**Request**
Retype the rows from the line containing "You are a GUI" through the end of the rows, leaving the pictures out of your answer.

**Provided data**
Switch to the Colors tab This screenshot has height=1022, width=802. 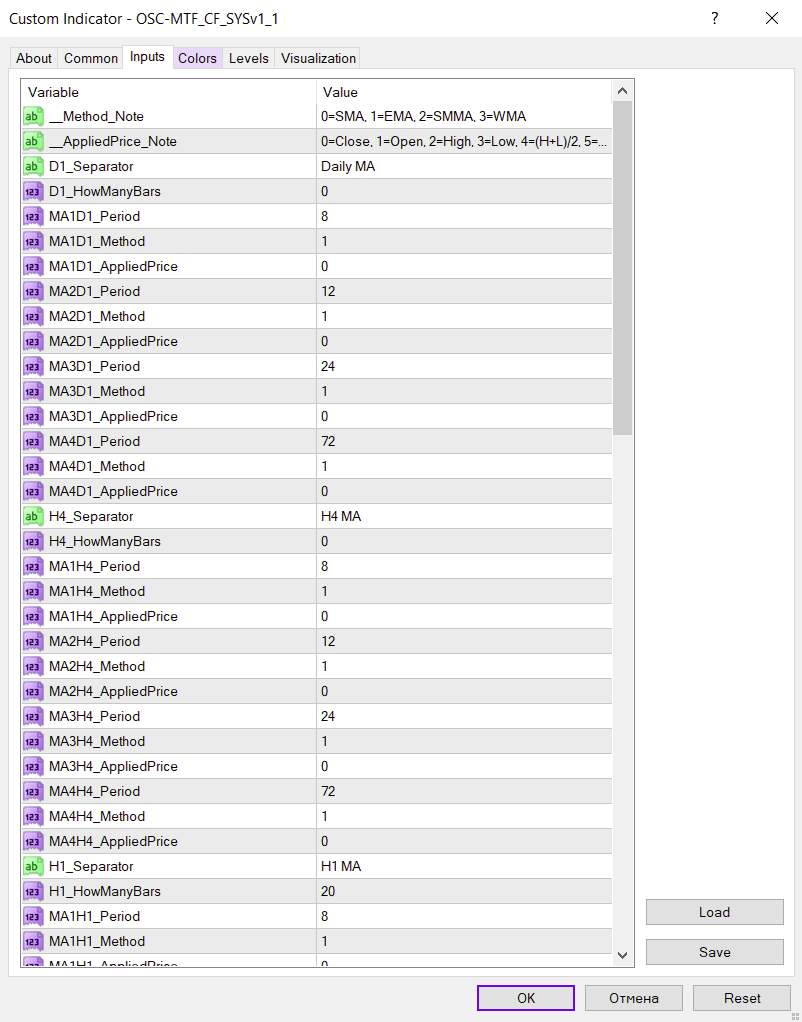[197, 58]

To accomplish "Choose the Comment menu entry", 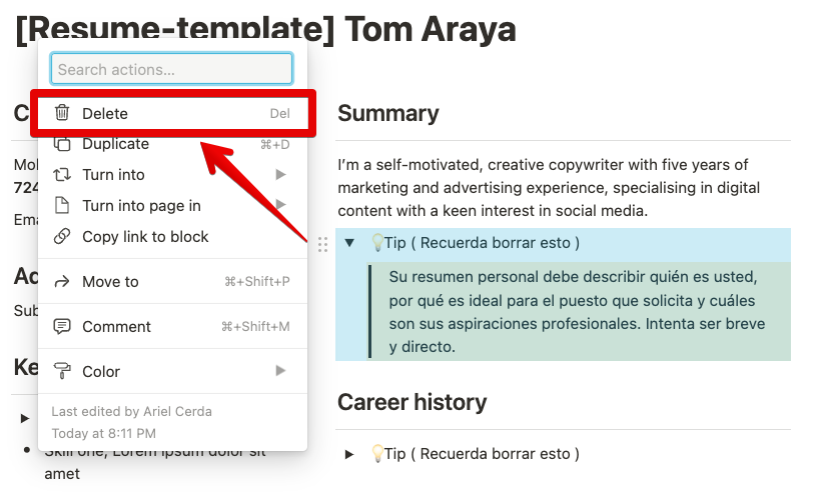I will point(173,326).
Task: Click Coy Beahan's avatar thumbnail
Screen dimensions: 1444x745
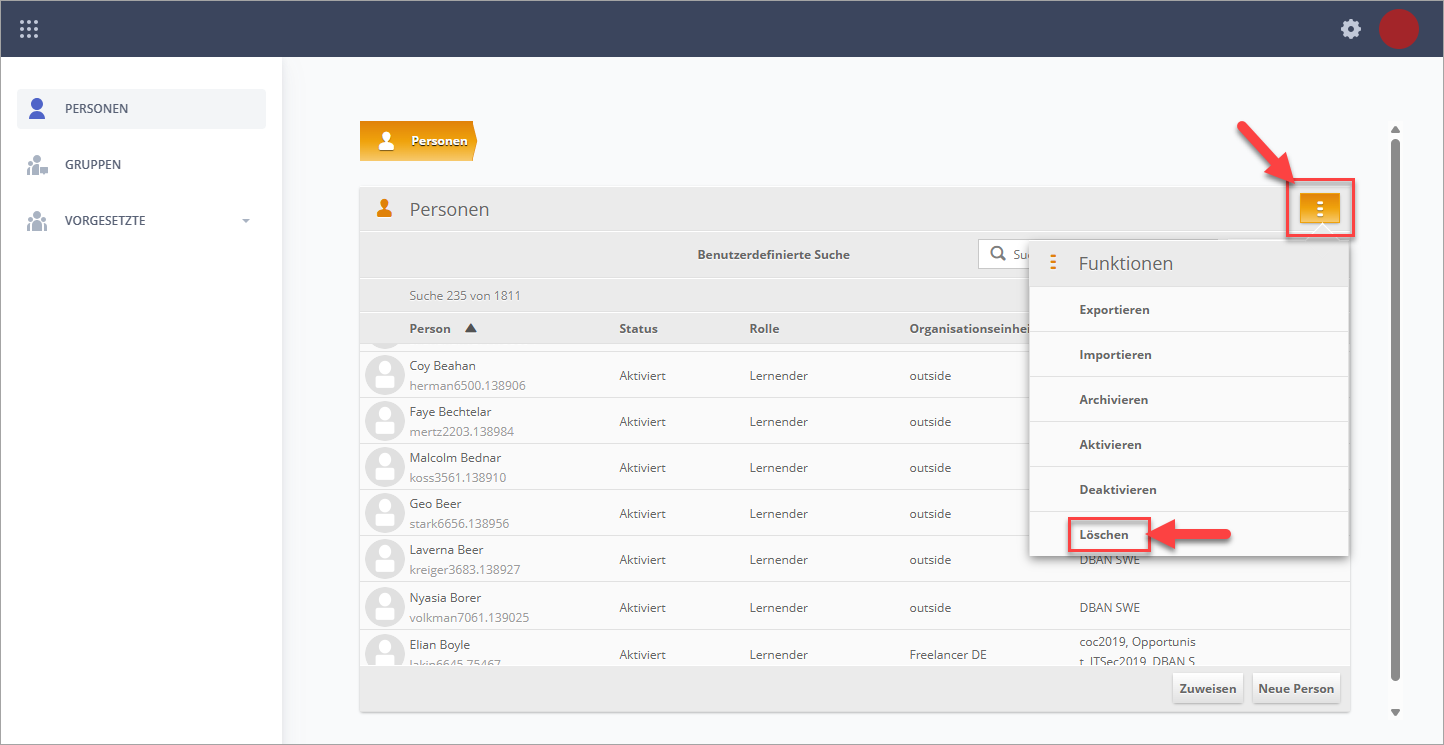Action: point(385,375)
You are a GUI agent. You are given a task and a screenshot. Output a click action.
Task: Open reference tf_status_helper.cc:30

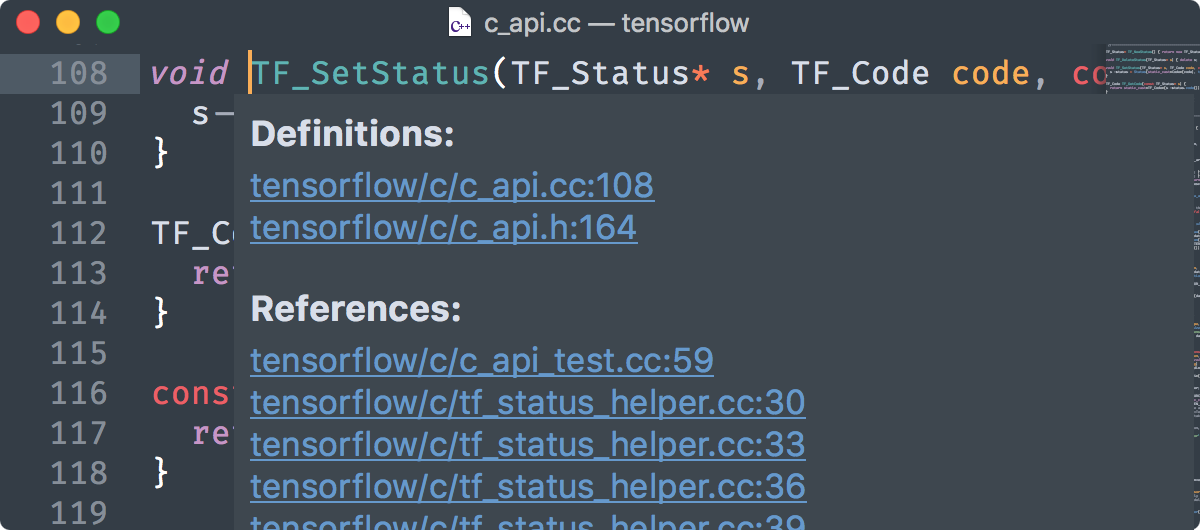point(528,402)
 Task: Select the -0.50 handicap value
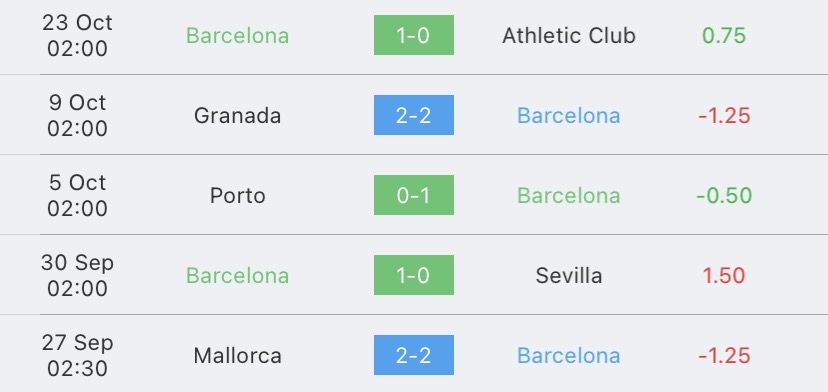pyautogui.click(x=724, y=195)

**Result for this exercise**
You are a GUI agent. You are given a task and a screenshot. Output a click action.
Task: Open reference tf_status_helper.cc:30

point(528,402)
 Task: Select the -0.50 handicap value
pyautogui.click(x=724, y=195)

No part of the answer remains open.